I’m Coming Home

in between

When I was asked to be the summer multimedia intern at a Methodist church in my hometown in Alabama, I got to admit that I was both excited and scared at the same time.  I was excited to be home for the summer, spending time with my little brother and parents, but I honestly was scared to go back to my home state for such a long period of time.  I thought I had said good bye for good last summer before I began my seminary career.

Don’t get me wrong, I do love Alabama!  I love the SEC football fanatics, the southern hospitality, the central air conditioning in every building, the drawls and twangs, the sweet iced tea, and don’t forget that old time religion.  And on my trek back from school, it’s always so comforting to drive over the state line in the foothills of the Smokys, looking for the valley that I call home and listening to “Dixieland Delight.”  There is a part of me that craves being back home with every fiber of my being.  When I first arrive, I feel completely at peace and that everything is right in the world.

However, I soon begin to realize that although Alabama hasn’t changed much, I have changed a great deal.  I have turned into some crazy liberal, semi–socialist, “wicked” saying, feminst ranting, New Englander!  The only mark still identifying me as a southerner is that accent that comes out when I am too tired to notice it, too intoxicated to control it, or  too competitive to keep a lid on it.  Then, when I finally realize how different I have become from my surroundings, the comfort I felt at arriving home a few days earlier slowly warps into discomfort.  I don’t “fit in” here anymore.

Due to these feelings and numerous experiences I have had in Alabama since going away to undergrad in Massachusetts six years ago, I came to accept that I would never be called back to the ministry in my home state.  I absolutely love my sponsoring parish in South Hadley and my diocese of Western Massachusetts, and hope that I will be able to return there upon graduation from seminary.  Yet even though I have been so adamant that I could not possibly end up back in this state, God found a way of opening my heart.  When I arrived in Alabama, I thought I would never be called to a permanent form of ministry here.  This summer was suppose to be a get in and get out kind of internship.   But throughout my time at home, I have felt nudges from God that perhaps I am suppose to reconsider my stubborn stance not to return to Alabama.

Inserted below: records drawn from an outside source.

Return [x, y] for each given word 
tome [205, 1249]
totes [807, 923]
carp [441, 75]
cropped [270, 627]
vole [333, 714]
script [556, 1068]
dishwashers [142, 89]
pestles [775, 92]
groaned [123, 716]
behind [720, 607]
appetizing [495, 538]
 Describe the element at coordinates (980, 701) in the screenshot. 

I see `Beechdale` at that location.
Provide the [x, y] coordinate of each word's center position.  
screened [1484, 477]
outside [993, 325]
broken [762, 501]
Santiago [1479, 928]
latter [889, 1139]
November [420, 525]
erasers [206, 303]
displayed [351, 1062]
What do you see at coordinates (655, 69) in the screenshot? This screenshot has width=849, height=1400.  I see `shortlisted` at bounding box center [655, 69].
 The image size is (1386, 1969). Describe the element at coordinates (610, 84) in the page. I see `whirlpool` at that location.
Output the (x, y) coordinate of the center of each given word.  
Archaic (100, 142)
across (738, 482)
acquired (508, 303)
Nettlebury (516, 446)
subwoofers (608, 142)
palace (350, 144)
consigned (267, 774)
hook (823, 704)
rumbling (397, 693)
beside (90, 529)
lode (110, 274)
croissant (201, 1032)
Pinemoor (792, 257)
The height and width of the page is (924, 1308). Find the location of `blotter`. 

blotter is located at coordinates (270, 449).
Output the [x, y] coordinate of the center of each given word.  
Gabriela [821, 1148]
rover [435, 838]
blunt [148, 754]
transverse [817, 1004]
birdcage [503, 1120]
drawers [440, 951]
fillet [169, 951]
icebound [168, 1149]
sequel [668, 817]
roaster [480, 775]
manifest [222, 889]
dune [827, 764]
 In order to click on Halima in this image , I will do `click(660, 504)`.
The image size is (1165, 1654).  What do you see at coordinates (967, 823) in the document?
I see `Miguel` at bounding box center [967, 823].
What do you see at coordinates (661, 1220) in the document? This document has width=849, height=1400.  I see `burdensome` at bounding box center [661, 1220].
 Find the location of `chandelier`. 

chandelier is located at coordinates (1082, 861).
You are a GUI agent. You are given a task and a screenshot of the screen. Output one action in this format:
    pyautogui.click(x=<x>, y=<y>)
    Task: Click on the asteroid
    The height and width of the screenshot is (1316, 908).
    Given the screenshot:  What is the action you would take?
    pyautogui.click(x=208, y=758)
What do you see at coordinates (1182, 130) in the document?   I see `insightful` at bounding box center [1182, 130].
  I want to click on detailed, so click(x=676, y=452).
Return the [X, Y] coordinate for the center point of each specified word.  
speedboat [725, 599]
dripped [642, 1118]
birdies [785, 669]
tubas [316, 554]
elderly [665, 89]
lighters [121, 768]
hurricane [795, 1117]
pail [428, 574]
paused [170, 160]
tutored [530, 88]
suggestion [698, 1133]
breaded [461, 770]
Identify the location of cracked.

During the past few months, I have found so much support from the women clergy in the area, and I have heard of their struggles.  It is still an old boy’s club here in many regards, and it kind of makes me sick to my stomach.  For example, it took until 2003 for a female priest in the Diocese of Alabama to be named a delegate to the Episcopal Church’s general convention, even though women have been ordained in the church since the 1970s.  And after doing some research, I found that Province IV, in which the Diocese of Alabama resides as well as the majority of the Southeastern United States, has the largest gap between the number of recently ordained men v. recently ordained women of anywhere else in the Episcopal Church — 100 to 64 to be exact.  When I look at numbers such as these, yes I am disheartened, but more than anything I feel that I must do something about it.  If someone who knows and loves Alabama isn’t willing to instigate change, then who will?

I don’t know where my time as an ordained minister will take me, but I am now more open to wherever in the world the call may be.